Op-ed published on February 29, 2016, on the Epicenter blog.
Some people see no need to worry about public debt because it matches the amounts invested to prepare for the future. Public administrations are fulfilling their role perfectly in going into debt because this finances projects that could not be undertaken by the private sector. But do the numbers back up this idea?
The latest analysis of the national balance sheet produced in December 2015 by the INSEE, France’s statistics institute, shows nothing of the sort. It valuates the assets of the public administrations at 147% of GDP. This shows that the administrations own an array of civil engineering works (roads, ports, airports, etc.), land, housing, machinery and equipment and also financial assets. To calculate net worth, you need to subtract their debts, which amount to 130% of GDP. This means the wealth of France’s public administrations equals 17% of GDP. This figure is down sharply in recent times. By way of illustration, it has fallen by half in three years.
This simple calculation shows that the investor-state idea is just a fantasy.
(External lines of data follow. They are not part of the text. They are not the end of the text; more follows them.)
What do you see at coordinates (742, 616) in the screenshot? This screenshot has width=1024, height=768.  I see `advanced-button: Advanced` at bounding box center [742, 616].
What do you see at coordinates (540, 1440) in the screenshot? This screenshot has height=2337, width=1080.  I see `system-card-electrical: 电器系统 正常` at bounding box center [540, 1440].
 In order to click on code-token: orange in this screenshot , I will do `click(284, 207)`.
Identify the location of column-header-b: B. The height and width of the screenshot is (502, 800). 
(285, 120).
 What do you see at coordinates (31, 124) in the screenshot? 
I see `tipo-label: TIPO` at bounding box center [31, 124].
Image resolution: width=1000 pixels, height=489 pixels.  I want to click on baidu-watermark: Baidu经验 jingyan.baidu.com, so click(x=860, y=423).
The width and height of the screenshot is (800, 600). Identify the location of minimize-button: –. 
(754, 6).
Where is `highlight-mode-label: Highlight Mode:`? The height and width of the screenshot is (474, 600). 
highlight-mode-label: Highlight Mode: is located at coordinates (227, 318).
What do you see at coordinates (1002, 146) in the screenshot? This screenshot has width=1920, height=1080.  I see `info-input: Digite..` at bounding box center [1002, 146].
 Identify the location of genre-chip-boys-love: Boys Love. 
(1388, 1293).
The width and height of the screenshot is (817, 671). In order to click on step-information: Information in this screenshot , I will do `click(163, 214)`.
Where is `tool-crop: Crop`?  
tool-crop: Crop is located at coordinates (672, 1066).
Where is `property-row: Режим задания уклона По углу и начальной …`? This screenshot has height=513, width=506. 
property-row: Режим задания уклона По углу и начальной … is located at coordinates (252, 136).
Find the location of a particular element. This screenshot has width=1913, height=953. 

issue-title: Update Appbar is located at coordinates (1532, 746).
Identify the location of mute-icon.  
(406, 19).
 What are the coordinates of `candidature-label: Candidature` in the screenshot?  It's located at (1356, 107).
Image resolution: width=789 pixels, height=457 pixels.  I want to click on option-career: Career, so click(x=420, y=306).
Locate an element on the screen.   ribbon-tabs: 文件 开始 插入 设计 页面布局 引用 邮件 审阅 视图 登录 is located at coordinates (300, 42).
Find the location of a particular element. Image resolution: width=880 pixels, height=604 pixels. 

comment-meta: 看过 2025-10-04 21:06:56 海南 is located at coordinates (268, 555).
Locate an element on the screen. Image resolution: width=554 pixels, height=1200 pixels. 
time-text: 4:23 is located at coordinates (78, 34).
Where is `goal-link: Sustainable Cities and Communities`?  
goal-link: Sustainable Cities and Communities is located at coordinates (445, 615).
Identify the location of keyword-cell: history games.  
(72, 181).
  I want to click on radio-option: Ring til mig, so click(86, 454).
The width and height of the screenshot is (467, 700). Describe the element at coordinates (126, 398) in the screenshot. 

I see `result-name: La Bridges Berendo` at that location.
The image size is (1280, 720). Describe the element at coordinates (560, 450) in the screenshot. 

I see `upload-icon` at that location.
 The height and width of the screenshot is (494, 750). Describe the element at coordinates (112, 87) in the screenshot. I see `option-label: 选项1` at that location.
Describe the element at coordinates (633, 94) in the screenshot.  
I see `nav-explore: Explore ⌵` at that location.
The state has not been investing in the last few years and, as such, its net worth is melting away like snow in the sunshine.
Added to this, the reality is actually worse since the INSEE calculates the balance sheet of administrations without taking all commitments into account. It does not include the promises made in the form of pensions for civil servants and related workers. According to the Court des Comptes, these promises may amount to 73% of GDP in 2014. That means the true net worth of the public administrations is negative, to the tune of -56% of GDP.
We are therefore far removed from the traditional image of the state as a sound investor. The assets of the public administrations are not enough to cover all the commitments made by our public authorities. A valuation of the administrations’ balance sheet shows that they create debt to finance current out-of-control spending, the opposite of what a strategic investor and good manager would do. To get out of this mess, marginal improvements in management by the administrations will not be enough. They need to return to their essential missions and let civil society and private markets look after the rest.
Cécile Philippe is the Director General of the Institut Économique Molinari. This text was previously published on the IEM website and Le Figaro Magazine.